Immediate Life Support training for Army Medics


Life support training is an integral part of safe healthcare delivery. This Janury, 208 (Liverpool) Field Hospital addressed this important clinical issue and delivered an Immediate Life Support (ILS) Course, accredited by the Resuscitation Council (UK) to a cohort of 23 Army Reservists.

The course was run at Clatterbridge Campus in collaboration with Chester University. The faculty consisted of 208 Fd Hosp’s own resuscitation training team, all advanced life support instructors, supported by Mr Chris Shirley, a resuscitation practice development officer from Betsi Cadwalader University Health Board. The course saw soldiers go through a series clinical lectures on recognition and management of cardiac arrest, air management and reversible causes of cardiac arrest; the lectures were supplemented by skill specific interactive workshops and followed by a series of simulated clinical scenarios that required a high level of teamwork and methodical clinical assessment.

The groups were intentionally diverse with a cross section of clinical trades represented including nurses, physios and a surgeon, with Army Reserve ranks ranging from Private to Lieutenant Colonel. During the simulation scenarios, the soldiers all had the opportunity to lead the cardiac arrest response team and put into practice the skills taught during the lectures and workshops. This gave some junior members of the unit the rare opportunity to take command of a team of senior officers. Undaunted by the task, the feedback from the faculty on their performance was excellent.

------------------------------------

Exercise instructions »
- a) Which organizations are named in the article on the Army medics' life support course?
- b) Could you carry on the article on the Army medics' life support course from its final sentence?
The records have no connection to the article on the Army medics' life support course.

------------------------------------

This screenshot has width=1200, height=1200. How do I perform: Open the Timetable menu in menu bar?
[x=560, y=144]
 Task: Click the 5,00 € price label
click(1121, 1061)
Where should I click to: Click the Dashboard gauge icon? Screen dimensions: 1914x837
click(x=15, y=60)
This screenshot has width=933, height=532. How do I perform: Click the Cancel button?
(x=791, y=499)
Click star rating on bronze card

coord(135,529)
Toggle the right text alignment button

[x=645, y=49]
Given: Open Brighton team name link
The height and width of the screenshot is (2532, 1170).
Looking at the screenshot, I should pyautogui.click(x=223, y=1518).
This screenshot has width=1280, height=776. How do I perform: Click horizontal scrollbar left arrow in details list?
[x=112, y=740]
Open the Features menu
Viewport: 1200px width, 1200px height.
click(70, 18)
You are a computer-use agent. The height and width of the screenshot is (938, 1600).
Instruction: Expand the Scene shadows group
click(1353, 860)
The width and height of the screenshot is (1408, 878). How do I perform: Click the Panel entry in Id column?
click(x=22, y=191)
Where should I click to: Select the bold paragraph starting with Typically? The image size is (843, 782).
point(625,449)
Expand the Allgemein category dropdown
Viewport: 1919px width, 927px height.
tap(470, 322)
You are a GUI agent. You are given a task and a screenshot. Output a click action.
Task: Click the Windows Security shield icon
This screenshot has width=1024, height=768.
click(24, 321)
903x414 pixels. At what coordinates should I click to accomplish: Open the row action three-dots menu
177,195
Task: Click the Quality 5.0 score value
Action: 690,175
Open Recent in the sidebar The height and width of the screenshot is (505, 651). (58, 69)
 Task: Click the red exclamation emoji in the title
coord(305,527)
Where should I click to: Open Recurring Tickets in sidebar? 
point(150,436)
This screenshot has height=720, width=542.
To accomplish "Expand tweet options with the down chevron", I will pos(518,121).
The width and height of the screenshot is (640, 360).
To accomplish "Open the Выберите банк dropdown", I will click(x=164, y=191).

------------------------------------

Per-task answers »
- a) 208 (Liverpool) Field Hospital, the Resuscitation Council (UK), Chester University, and Betsi Cadwalader University Health Board.

- b)
The ILS course is judged by a process of continual candidate assessment. Turning up is by no means a guarantee of a pass. On this occasion however due to the commitment and high level of engagement with the process all 23 candidates achieved the required standard for a pass, with several being considered by the faculty for advancement onto the Advanced Life Support Course having shown a natural flare for resuscitation.

The ability to deliver a nationally accredited course that is so clinically useful at unit level is a testament to the quality of the clinical staff with 208 (Liverpool) Field Hospital. The soldiers not only improved their clinical skill sets, but took back to their civilian practice a valuable and prized qualification.

Feedback from both faculty and candidates was profoundly positive. The skills learnt can now be extended and included in future clinical training having given a large number of the unit firm foundations to build on.